Introduction The House of Commons Health Committee estimated 25 000 people in the UK die from preventable hospital acquired venous thromboembolism (VTE) every year. The Department of Health now state all adult patients must have documented VTE risk assessment and have given guidance on thrombosis and bleeding risk factors based on guidance from the National Institute of Clinical Excellence (NICE). Our hospital trust has raised awareness of appropriate prescribing of thromboprophylaxis by alerts on the local intranet, posters in clinical areas, at staff inductions and the development of a VTE risk assessment tool that will be included in the new generic assessment document. The tool was audited with thromboprophylaxis prescribing and found that none of the tools were filled in correctly and 20 out of 50 patients (40%) were not prescribed thromboprophlaxis appropriately. We wanted to find out why these results occurred.

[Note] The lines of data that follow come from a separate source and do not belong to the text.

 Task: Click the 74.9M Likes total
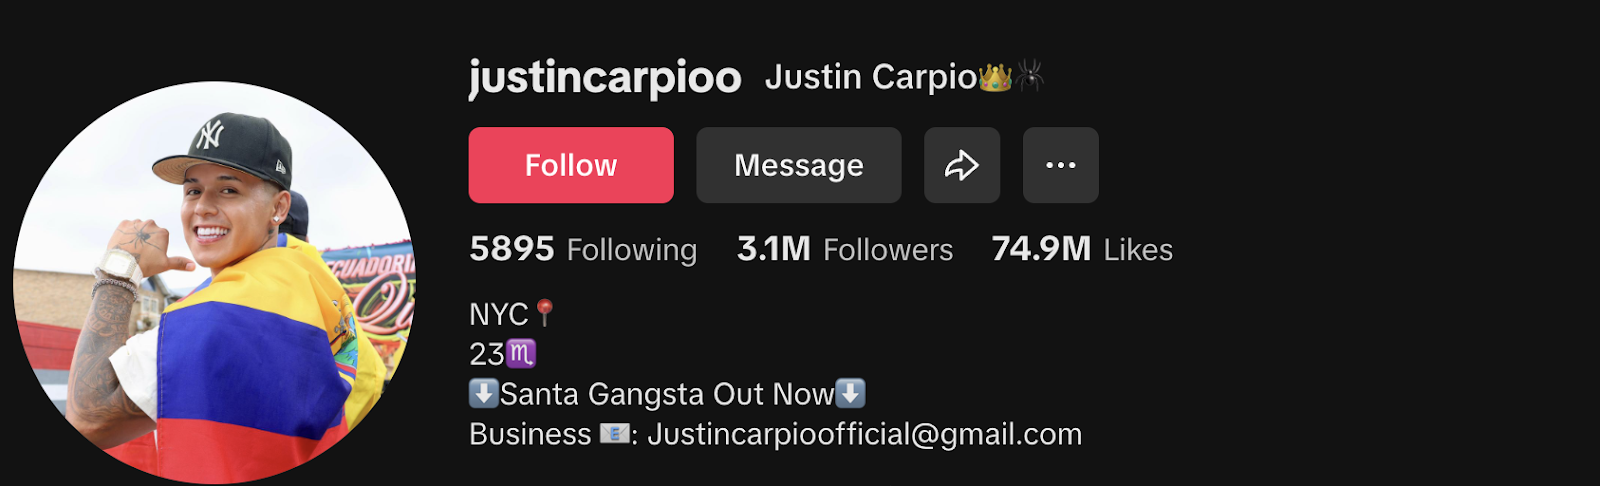point(1082,249)
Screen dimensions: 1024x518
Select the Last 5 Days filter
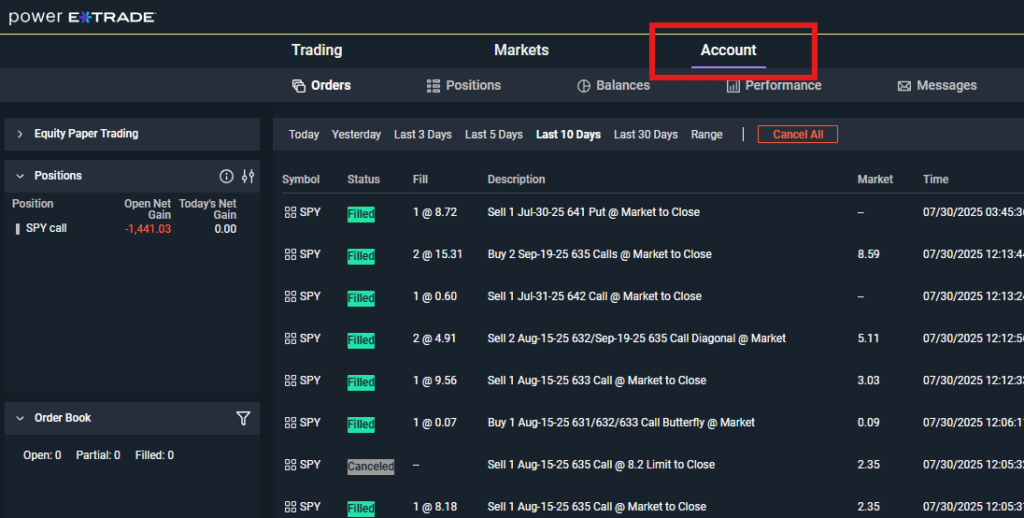pos(493,135)
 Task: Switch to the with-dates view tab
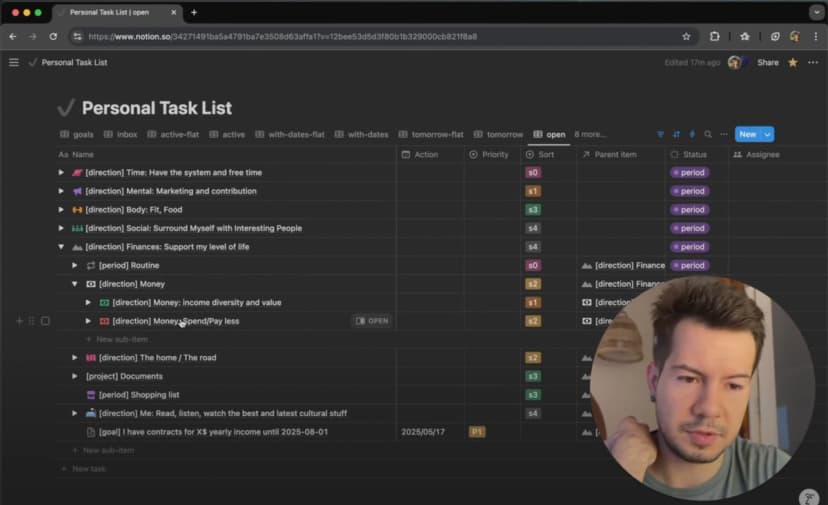(x=363, y=134)
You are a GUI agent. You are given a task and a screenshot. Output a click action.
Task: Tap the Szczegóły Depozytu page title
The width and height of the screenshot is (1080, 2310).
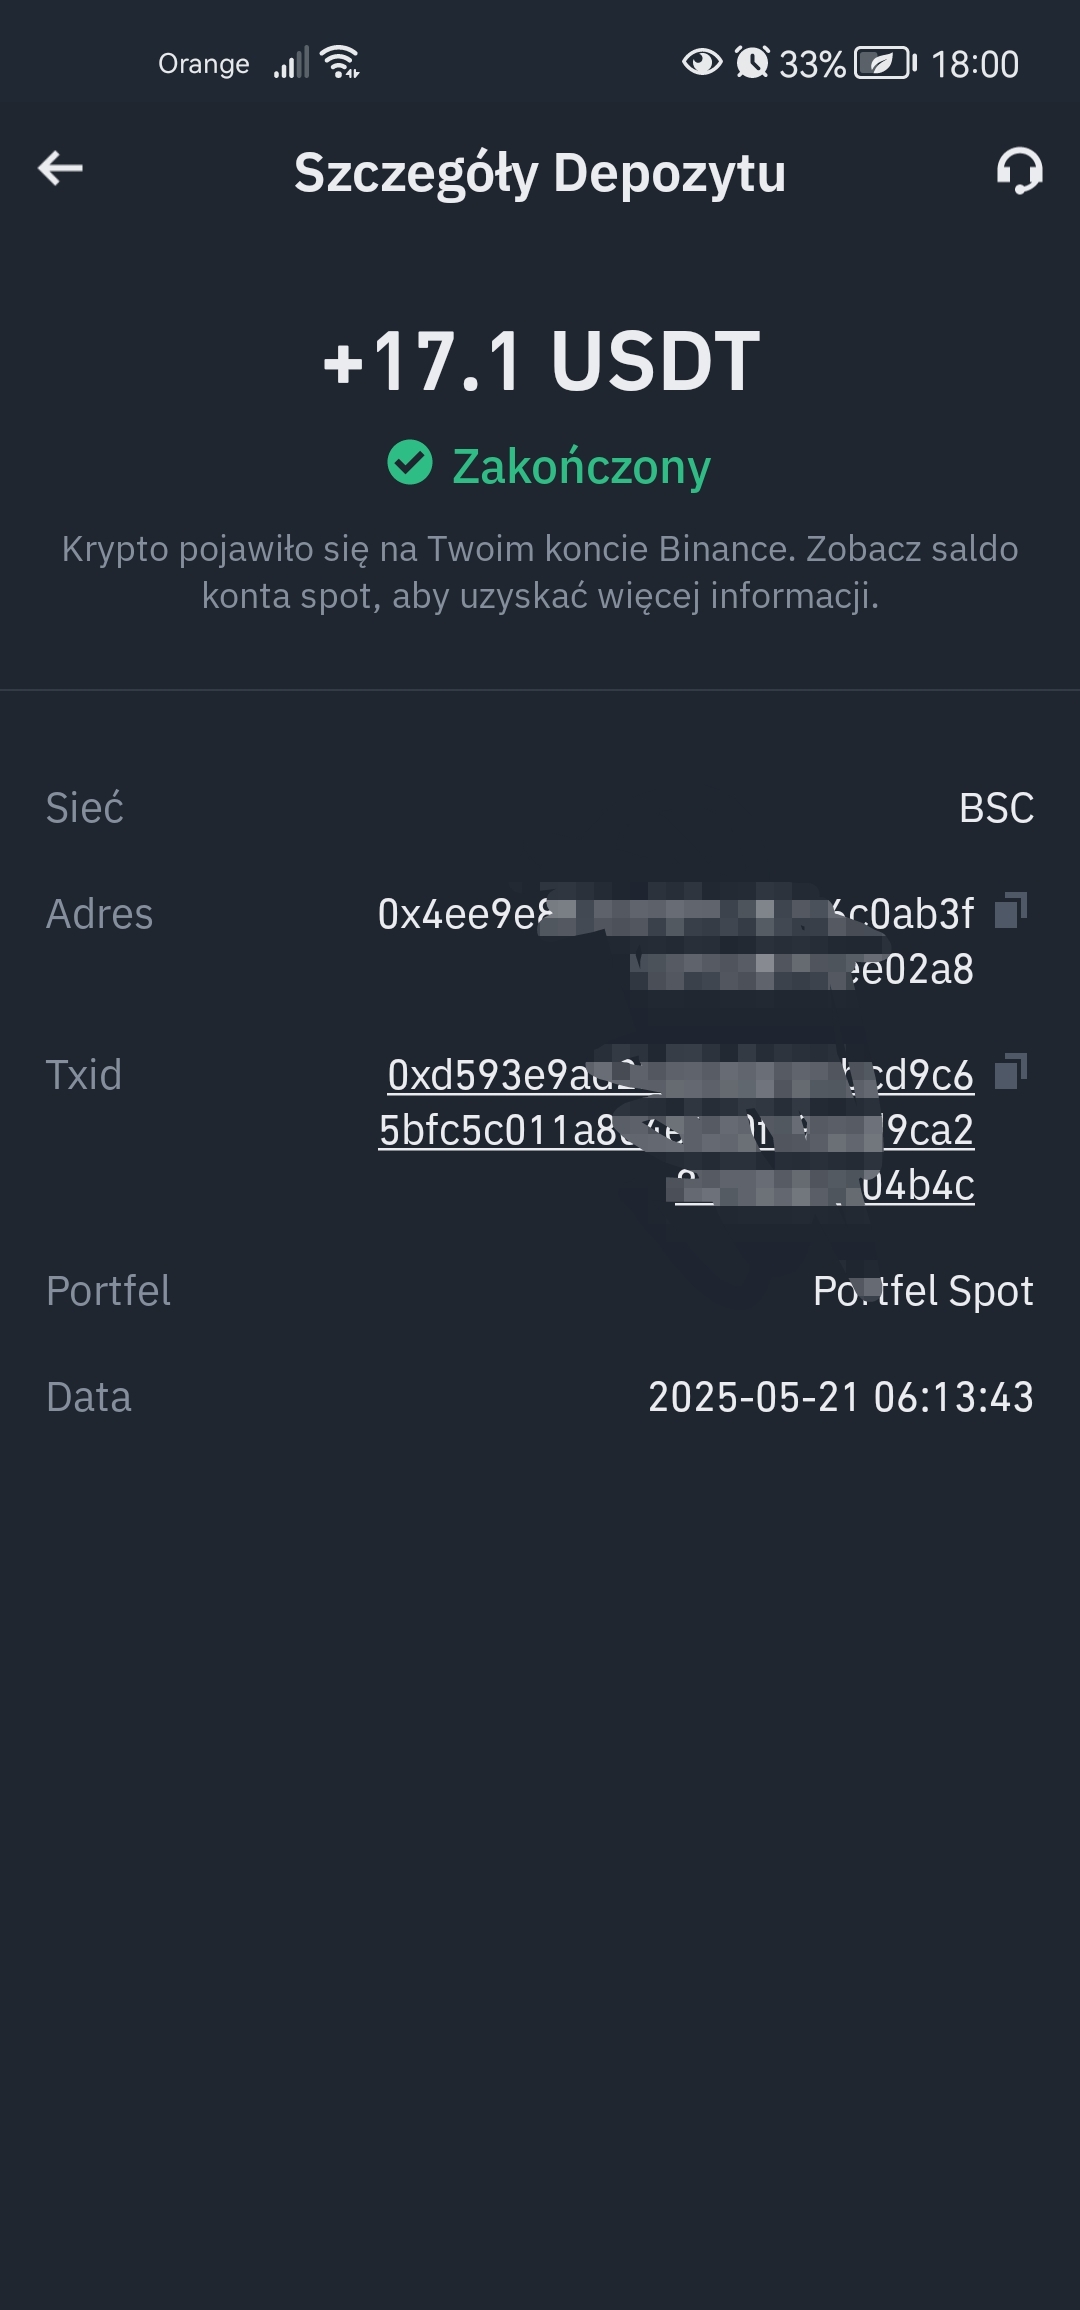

Method A questionnaire was given to 34 members of staff who are exposed to the new risk assessment forms; 16 doctors and 18 nurses.
Results All doctors were happy assessing VTE risk, whereas 61% of the nurses were not happy assessing all the risks included. The mean time to fill in the form was 4 min for doctors and nurses. 63% of doctors felt it should be a nursing job to fill in the risk assessment form whereas 77% of nurses felt it was a doctors job to complete the VTE risk assessment. 50% of doctors stated they used the risk assessment form when prescribing thromboprophylaxis and 62% of doctors felt they didn′t need a form to assess risk of VTE.
Conclusion The trust has used numerous ways to raise awareness of thromboprophylaxis prescribing, including the risk assessment tool. However, 40% of patients audited were not correctly prescribed thromboprophylaxis despite these measures. The majority of nurses felt it was a doctors job to fill in the tool as not all nurses were happy to assess all the risk factors. Only half the doctors stated they used the risk assessment tool and over half the doctors felt they didn't need a form to assess VTE risk.